Re: GRDDL for BigData or CSVW for Avro? from Joshua Shinavier on 2022-06-03 (semantic-web@w3.org from June 2022)

From: Joshua Shinavier <josh@fortytwo.net>
Date: Thu, 2 Jun 2022 22:04:05 -0700
To: Henry Story <henry.story@bblfish.net>
Cc: semantic-web@w3.org
Message-ID: <CACrq4OFSn5n1J3iNjYPmmqR668LKL+ryLXXW_5aVARB-BtzDUg@mail.gmail.com>
On Thu, Jun 2, 2022 at 8:59 PM Henry Story <henry.story@bblfish.net> wrote:

>
> [...]
> Thanks for reminding me of that talk.
> I could not find a recording of it but I saw a shorter version
> https://twitter.com/bblfish/status/1162660513005953024



Ah, that is an earlier talk (at the first KGC) where I was essentially
complaining about how fragmented the company's data landscape was, and how
it forced me to work a couple of layers lower in the knowledge graph
hierarchy of needs than I would have preferred -- we needed solutions for
bridging the gaps between data languages and disconnected schemas in order
to treat our data as more of a cohesive entity, up to and including as a
graph. The schema software arose out of those needs.

The slides I linked are from a US2TS talk
<https://us2ts.org/2020/keynote-joshua-shinavier> about a year later. I
saved a recording in my company Google Drive at the time, but do not have
access now. Maybe Juan Sequeda has a recording somewhere.



> [...]
>
> Actually in those slides you present your idea using YAML around slide 40
> is
> making me wonder if this ”schame salad” project I came across
> is not actually doing what I am looking for
>
> [...]



Schema Salad looks good, and I would imagine its approach could be extended
to other data exchange languages like Protobuf and Thrift, as well as
GraphQL and relational schemas. Most of the data languages used in the sort
of tech companies I have worked for have a similar flavor, and it
surprisingly is not an OO-like flavor, but an algebraic one: records,
unions, and literals.


 [...]

> yes, I think there are many ways to create the schema. (I had a project at
> Sun Microsystems to
> enhance Java with simple @rdf addnotations on classes and files to give
> those URLs and so map them
> to RDF).


There, OWL might make a lot of sense as a schema language. I have found
shapes constraint languages (SHACL being the one I've used in practice, but
ShEx would work, too) to be a better fit for languages like Avro.

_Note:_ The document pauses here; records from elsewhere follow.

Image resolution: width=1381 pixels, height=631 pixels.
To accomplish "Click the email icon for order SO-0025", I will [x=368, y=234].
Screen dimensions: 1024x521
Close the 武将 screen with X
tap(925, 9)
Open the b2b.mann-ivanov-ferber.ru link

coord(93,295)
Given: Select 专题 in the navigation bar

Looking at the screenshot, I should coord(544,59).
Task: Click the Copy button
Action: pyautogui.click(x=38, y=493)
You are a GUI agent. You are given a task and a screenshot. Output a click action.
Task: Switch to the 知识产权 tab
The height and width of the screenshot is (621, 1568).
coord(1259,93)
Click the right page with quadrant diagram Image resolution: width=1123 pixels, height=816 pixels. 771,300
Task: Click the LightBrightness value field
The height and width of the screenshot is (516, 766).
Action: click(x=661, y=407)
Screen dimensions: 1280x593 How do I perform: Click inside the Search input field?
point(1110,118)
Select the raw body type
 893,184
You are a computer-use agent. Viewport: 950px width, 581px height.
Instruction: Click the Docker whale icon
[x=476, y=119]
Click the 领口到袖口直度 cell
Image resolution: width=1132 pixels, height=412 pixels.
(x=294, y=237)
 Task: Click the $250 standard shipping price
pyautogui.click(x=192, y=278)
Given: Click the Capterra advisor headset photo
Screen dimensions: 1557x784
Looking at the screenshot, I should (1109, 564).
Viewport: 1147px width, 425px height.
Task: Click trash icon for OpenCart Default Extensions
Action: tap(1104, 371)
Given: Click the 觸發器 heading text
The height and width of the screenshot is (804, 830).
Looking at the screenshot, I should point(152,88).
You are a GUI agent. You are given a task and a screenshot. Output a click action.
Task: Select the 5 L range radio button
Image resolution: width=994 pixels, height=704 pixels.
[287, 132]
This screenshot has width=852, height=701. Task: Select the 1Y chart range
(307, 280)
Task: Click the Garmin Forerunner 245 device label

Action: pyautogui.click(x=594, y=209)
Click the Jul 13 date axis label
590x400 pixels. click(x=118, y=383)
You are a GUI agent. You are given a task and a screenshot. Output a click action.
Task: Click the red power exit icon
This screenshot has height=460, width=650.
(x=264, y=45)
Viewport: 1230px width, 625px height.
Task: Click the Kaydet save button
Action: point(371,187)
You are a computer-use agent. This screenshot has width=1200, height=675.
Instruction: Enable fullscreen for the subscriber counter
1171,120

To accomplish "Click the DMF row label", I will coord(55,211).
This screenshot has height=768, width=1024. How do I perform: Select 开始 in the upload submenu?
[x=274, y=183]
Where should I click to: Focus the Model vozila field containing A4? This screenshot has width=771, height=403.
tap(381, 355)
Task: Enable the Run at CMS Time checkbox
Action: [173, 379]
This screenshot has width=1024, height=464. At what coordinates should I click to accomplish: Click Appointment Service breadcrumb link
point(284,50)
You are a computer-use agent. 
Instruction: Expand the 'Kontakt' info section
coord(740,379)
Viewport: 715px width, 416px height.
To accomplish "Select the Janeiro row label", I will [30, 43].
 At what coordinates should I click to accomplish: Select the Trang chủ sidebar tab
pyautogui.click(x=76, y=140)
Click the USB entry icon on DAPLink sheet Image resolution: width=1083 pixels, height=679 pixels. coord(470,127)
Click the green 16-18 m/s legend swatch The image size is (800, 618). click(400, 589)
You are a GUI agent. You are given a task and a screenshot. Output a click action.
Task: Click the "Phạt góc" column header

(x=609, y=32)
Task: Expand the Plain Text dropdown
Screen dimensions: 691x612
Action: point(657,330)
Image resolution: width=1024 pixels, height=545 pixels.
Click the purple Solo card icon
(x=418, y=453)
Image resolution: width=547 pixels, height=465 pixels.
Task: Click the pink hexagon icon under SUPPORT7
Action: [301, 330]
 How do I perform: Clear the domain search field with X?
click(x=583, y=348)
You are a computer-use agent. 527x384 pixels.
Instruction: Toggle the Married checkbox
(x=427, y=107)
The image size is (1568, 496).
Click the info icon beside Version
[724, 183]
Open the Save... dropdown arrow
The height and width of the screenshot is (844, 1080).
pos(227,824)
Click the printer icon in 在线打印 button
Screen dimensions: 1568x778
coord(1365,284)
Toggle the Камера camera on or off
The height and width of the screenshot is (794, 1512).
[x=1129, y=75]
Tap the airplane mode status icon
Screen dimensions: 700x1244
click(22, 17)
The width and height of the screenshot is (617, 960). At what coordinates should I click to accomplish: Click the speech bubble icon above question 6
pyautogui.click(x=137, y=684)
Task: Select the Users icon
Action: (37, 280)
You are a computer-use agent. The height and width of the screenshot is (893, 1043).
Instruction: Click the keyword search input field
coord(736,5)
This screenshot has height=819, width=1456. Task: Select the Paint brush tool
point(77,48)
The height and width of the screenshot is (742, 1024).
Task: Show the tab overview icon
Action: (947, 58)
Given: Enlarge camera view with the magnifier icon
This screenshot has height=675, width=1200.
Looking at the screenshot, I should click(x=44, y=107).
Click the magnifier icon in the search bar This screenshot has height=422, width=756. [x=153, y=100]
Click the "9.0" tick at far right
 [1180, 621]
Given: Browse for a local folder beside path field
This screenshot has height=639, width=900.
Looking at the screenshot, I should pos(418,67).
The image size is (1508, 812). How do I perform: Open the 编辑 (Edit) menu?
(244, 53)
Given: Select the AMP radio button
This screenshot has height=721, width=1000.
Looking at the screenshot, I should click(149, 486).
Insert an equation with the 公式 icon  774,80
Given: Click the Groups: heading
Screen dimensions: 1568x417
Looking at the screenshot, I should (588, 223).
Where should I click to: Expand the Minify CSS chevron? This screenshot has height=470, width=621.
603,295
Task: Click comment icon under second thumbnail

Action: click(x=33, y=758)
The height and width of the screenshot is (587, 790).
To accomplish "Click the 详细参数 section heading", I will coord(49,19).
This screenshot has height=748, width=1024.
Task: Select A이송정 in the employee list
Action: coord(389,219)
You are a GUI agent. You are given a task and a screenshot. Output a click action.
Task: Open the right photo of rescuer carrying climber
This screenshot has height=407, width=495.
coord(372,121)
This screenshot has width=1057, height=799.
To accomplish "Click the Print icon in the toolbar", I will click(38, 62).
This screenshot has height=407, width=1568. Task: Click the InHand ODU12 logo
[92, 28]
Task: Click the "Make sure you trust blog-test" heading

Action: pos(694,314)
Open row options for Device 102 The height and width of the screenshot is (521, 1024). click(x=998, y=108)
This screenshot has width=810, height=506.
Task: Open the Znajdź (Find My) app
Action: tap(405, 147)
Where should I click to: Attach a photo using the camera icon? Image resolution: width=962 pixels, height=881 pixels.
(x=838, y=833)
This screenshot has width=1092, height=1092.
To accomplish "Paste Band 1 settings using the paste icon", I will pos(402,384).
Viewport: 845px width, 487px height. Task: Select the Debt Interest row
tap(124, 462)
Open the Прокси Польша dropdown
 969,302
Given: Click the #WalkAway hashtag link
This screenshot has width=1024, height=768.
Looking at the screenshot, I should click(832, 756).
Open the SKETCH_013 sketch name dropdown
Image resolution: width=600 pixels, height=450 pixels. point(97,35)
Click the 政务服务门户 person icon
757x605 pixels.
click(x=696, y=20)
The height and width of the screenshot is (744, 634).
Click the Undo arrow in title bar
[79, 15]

What I think would be useful is if Big Data Devs could easily see the
> ontology behind the schemas
> or the code just to make the meaning of the data as transparent as
> possible and easy to access.



Avro is pretty good in that it natively allows you to define types in
global namespaces -- so identifying records with classes or shapes does not
even require an annotation. You do need to tell it where to find foreign
key references -- e.g. this string is actually a reference to a User by
uuid, that number is actually a reference to a geo place, etc. -- but it
doesn't take much. Even Protobuf schemas can be mapped pretty neatly to OWL
ontologies for querying or visualization, without any semantic annotation
at all. I used to use Dragon+Gra.fo as a way of turning a few hundred type
definitions into bubbles and lines which engineers could look at in order
to easily appreciate the structure of their schemas.

Joshua




I’ll look into Schema Salad
> https://www.commonwl.org/v1.0/SchemaSalad.html
>
> >
> > Joshua
> >
> >
> > On Thu, Jun 2, 2022 at 11:50 AM Henry Story <henry.story@bblfish.net>
> wrote:
> > Hi all,
> >
> >    I am working a bit with big data stacks and RDF recently.
> > The Big data crowd like to use binary formats such as Apache
> > Avro [2] These completely seperate the schema from the data,
> > encoding the data in purely binary format which would be
> > incomprehensible without the schema (for Avro this is a Json Schema).
> >
> > What seems to be missing is a way to markup the schema [2] the way
> > CSVW [1] does it for tables, by allowing one to specify what the URI of
> the
> > relations or classes are, or how to construct a URI from the data so
> > that it could be easy to tie it to linked data cloud.
> >
> > The advantage of doing this for the BigData crowd would be that it
> > would allow Big Data engineers to be able to find the definitions
> > of the data they are using, and some logical infrastructure to
> > find some established consequences of the relations. It could also
> > allow one to automate the construction of Avro files from the data
> > I guess…
> >
> > I looked around on the web but could not find anything clearly
> > going in that direction.
> >
> > Henry Story
> >
> > [1] https://twitter.com/bblfish/status/1531932840086077441
> > [2] https://avro.apache.org/docs/current/
> >
> >
> >
> > https://co-operating.systems
> > WhatsApp, Signal, Tel: +33 6 38 32 69 84‬
> > Twitter: @bblfish
> >
> >
>
> Henry Story
>
> https://co-operating.systems
> WhatsApp, Signal, Tel: +33 6 38 32 69 84‬
> Twitter: @bblfish
>
>
Received on Friday, 3 June 2022 05:04:30 UTC